If a ".htaccess.el" exists in the directory from which a file is being served, Emacs will first load/execute it. You see, it's just a lisp program. If you wanted to add a new index file name, the hypertext access file could contain this,

(add-to-list 'httpd-indexes "0001.html")

It's a bit like a .emacs file.

But I think one of the coolest things about having a lisp-based server is that the server can be modified in place without disrupting or restarting it. In my Emacs web server, the only change that requires a restart is changing the server port. In fact, I wrote most of it while the server was running and tested my changes from a browser right as I made them — all on the same instance of the server.
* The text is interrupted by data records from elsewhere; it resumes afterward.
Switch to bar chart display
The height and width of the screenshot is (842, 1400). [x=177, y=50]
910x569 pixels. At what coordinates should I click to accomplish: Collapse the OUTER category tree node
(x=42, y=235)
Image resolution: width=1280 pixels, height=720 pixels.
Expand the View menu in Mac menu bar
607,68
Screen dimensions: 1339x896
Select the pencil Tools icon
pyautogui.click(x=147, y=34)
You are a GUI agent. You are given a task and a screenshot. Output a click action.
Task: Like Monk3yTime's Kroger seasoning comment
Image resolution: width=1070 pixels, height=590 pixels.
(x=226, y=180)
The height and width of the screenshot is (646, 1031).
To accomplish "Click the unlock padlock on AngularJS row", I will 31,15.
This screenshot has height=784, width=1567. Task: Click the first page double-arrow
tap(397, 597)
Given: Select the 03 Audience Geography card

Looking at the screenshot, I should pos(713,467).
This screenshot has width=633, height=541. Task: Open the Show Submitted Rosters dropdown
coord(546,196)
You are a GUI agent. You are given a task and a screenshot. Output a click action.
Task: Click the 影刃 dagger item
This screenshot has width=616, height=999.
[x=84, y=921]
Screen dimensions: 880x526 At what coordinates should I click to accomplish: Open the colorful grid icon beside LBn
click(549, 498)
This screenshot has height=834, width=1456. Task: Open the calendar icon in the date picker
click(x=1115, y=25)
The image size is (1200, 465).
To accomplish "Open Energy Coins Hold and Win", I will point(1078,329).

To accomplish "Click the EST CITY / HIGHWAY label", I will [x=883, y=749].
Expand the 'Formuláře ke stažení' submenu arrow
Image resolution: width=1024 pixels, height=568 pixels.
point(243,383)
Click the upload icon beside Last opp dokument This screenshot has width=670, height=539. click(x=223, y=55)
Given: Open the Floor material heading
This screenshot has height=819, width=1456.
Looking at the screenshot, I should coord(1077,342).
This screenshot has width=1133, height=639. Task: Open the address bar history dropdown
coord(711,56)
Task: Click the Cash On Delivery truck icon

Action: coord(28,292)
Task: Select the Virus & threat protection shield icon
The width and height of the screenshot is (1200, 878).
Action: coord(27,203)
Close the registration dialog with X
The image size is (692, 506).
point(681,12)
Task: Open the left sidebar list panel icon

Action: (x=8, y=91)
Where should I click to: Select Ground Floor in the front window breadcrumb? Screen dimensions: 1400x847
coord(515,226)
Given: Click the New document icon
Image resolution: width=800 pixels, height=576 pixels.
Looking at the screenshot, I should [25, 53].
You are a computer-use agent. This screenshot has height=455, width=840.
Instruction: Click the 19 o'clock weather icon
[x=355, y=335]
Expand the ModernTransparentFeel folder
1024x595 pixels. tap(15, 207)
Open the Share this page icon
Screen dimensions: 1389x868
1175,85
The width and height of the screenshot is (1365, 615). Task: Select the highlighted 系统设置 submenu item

If you want to look into the AI side of this, the server could modify its own code in response to its use.

I also had the idea of creating dynamic websites with elisp, in the same way PHP or Perl does. If a .el file (or .elc) is accessed, the server would pass the GET/POST arguments as an alist to a function in the elisp file. The server would also provide some nifty HTML generation macros. A dynamic script might look like this,

(defun script (get)
  (html
   (head
    (title "My Script"))
   (body
    (h1 "Your Query")
    (p (concat "Your query was "
               (html-sanitize (cdr (assoc "q" get)) "."))))))

However, this is not (yet?) implemented. Just an idea.

I will continue to work on it, though I don't expect to add much more to it. I will mostly improve the code and documentation.